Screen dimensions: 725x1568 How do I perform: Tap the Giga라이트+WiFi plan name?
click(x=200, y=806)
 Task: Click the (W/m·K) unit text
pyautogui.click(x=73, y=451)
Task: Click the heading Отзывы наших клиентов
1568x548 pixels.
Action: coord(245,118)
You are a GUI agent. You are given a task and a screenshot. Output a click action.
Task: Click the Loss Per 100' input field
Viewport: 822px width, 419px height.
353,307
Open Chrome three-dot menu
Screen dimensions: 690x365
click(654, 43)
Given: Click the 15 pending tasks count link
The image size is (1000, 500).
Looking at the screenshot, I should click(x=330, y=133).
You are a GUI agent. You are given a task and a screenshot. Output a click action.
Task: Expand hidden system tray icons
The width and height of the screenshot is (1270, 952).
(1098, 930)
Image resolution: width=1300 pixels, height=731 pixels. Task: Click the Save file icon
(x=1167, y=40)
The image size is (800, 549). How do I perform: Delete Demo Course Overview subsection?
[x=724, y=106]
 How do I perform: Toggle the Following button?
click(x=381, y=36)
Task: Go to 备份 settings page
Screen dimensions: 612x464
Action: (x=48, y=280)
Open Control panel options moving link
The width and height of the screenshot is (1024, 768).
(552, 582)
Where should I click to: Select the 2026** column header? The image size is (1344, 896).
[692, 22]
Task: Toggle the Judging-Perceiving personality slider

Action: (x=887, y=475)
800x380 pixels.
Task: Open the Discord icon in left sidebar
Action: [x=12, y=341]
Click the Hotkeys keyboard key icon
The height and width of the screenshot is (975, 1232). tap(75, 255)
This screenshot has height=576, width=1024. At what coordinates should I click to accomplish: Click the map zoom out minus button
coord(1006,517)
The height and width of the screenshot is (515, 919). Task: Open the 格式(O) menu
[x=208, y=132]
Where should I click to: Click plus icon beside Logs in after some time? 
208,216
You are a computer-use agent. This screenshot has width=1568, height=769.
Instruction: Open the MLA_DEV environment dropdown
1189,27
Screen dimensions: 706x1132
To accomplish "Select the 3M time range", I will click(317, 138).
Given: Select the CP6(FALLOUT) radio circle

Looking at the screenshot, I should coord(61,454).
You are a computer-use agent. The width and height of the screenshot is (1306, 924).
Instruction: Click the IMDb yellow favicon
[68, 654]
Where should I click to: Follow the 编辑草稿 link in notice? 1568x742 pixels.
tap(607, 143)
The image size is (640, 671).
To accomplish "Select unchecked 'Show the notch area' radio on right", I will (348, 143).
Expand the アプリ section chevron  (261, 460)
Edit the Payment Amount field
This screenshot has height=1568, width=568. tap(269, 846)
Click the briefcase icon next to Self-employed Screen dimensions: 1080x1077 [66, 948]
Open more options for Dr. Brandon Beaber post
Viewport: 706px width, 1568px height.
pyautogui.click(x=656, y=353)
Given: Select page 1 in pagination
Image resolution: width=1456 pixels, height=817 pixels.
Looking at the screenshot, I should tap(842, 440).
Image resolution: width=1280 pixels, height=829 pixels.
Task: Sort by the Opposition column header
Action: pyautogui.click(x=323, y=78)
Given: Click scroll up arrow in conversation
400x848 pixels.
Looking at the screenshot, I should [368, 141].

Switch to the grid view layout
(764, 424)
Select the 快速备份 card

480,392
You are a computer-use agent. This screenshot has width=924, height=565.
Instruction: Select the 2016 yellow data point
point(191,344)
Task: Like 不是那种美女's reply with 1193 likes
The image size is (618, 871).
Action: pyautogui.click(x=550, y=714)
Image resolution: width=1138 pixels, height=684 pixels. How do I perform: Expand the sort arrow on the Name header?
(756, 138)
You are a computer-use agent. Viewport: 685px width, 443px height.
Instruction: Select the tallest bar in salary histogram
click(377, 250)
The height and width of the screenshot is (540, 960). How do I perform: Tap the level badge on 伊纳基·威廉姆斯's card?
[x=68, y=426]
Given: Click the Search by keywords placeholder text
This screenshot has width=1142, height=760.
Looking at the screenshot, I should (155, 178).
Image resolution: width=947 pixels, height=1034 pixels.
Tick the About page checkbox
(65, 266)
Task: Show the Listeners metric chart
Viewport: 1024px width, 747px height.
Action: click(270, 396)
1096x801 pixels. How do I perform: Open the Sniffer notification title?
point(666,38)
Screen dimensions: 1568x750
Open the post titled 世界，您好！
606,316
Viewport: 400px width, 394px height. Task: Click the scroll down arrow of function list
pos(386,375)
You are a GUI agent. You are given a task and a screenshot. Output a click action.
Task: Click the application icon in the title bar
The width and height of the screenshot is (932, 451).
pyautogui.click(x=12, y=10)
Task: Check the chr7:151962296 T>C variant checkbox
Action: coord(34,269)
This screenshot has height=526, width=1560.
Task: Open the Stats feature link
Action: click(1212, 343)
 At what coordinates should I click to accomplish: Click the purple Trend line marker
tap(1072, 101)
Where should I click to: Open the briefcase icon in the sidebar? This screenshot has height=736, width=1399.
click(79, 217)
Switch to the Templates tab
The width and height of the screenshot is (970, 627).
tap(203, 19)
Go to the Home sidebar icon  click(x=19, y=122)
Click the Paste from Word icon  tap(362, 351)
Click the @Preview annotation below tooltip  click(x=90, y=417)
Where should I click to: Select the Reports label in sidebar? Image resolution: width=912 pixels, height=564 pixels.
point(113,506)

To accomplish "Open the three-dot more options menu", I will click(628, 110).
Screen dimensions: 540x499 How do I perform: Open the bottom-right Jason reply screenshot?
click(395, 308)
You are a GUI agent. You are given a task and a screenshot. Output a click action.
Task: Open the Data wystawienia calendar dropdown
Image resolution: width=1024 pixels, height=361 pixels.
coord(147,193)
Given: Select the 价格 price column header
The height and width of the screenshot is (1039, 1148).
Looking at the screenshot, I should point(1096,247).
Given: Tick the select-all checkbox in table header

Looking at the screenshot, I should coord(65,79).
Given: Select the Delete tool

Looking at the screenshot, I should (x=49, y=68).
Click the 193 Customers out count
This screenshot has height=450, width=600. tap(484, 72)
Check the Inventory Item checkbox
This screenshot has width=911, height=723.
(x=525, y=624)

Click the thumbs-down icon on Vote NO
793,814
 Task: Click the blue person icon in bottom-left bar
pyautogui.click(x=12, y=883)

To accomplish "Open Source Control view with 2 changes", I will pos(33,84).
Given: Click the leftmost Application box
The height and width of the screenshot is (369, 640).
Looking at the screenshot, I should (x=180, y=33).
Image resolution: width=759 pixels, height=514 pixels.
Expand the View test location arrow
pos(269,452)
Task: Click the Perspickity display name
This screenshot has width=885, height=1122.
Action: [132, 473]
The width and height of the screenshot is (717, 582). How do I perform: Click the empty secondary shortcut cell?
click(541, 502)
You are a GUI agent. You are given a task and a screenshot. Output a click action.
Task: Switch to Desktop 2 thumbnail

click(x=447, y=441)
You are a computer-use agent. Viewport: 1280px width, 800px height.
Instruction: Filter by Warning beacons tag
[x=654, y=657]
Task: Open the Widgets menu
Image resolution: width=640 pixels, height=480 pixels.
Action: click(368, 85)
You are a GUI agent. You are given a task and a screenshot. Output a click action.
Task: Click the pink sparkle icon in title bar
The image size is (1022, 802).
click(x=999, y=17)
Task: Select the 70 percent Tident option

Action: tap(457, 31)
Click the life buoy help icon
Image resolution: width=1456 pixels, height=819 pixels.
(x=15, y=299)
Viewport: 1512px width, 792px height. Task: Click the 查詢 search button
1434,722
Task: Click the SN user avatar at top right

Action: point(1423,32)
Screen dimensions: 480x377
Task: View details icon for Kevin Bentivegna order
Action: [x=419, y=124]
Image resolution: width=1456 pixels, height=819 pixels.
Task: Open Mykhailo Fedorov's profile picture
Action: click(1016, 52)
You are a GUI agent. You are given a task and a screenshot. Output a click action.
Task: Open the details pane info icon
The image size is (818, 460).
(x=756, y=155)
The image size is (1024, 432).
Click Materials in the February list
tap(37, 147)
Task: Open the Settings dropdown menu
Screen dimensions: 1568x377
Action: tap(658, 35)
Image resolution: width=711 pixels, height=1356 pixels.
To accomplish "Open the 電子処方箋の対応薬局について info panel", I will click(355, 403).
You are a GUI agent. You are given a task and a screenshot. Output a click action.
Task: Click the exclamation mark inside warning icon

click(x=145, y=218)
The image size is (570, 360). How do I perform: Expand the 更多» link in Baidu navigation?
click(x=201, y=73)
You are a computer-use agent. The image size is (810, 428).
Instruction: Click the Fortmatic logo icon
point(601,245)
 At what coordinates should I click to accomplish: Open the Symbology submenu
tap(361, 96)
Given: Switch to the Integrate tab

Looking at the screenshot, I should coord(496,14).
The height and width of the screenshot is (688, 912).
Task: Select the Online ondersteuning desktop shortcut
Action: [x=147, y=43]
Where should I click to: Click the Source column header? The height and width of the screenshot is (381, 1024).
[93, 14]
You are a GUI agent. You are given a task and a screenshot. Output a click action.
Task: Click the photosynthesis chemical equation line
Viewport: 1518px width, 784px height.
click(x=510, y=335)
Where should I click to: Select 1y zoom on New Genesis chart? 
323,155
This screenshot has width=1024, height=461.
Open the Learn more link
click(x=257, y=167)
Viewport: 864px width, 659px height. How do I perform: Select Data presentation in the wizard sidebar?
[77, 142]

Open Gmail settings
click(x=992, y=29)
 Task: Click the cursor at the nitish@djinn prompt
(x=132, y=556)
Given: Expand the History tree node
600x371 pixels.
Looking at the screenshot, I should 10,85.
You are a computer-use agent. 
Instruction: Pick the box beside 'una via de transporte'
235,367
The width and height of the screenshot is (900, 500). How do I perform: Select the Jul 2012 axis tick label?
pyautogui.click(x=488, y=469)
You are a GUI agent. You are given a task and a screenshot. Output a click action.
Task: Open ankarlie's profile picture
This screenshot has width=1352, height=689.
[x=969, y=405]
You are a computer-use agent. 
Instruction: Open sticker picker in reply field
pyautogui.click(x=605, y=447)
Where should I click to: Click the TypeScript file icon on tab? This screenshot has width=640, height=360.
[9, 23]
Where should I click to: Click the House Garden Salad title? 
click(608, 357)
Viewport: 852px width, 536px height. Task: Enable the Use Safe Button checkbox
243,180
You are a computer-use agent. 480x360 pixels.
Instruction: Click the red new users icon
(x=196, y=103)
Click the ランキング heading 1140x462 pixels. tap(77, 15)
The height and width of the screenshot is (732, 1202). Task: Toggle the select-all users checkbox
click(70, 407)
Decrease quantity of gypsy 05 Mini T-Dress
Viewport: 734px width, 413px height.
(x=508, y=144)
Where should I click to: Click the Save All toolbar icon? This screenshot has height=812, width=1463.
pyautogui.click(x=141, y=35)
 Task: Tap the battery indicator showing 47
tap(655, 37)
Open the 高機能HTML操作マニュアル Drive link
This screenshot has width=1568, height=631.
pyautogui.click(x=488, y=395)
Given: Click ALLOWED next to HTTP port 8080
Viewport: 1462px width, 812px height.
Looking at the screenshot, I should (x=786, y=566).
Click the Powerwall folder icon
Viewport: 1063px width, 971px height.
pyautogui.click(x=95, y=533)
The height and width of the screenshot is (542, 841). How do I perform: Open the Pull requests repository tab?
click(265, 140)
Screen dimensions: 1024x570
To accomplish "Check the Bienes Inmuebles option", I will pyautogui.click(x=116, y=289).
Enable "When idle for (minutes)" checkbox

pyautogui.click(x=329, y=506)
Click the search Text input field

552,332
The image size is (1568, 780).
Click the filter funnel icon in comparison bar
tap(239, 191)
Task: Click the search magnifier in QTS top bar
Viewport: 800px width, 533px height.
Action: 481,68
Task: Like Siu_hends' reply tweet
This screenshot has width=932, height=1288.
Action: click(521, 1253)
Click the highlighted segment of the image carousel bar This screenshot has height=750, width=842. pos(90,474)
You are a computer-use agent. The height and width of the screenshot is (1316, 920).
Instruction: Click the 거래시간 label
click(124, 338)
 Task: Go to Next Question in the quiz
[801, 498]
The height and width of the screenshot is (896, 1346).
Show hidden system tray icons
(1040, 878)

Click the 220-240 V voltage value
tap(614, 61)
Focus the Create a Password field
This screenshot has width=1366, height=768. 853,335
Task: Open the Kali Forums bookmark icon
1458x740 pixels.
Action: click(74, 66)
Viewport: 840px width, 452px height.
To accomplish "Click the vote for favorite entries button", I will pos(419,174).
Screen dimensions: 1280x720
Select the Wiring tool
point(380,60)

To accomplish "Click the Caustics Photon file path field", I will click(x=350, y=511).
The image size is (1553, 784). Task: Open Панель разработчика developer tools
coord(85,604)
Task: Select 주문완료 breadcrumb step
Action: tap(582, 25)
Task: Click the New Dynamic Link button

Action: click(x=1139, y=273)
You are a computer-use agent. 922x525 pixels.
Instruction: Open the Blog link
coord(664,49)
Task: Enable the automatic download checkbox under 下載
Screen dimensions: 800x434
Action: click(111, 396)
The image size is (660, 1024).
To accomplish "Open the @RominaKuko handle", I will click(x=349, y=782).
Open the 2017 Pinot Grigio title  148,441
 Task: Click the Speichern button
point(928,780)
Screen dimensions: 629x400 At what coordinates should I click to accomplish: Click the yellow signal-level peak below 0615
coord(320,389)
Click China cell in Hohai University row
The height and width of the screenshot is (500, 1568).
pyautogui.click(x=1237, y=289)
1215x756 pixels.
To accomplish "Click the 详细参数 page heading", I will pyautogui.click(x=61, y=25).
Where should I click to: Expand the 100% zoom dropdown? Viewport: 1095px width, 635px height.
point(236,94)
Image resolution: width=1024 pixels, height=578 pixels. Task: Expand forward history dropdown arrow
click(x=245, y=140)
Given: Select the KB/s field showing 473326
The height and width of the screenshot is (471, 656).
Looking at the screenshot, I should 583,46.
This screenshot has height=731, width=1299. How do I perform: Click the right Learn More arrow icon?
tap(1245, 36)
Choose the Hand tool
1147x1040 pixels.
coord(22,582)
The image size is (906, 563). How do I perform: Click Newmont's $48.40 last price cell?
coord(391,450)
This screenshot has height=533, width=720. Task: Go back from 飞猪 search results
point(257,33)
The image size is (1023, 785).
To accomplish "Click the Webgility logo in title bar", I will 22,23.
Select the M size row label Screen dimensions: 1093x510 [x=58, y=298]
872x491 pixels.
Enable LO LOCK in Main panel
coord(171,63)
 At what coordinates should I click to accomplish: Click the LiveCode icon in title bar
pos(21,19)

**Work to complete:**
Whenever a line above has the word "three" in it, copy that line.

**Solution:**
Open Chrome three-dot menu
To accomplish "Open the three-dot more options menu", I will click(628, 110).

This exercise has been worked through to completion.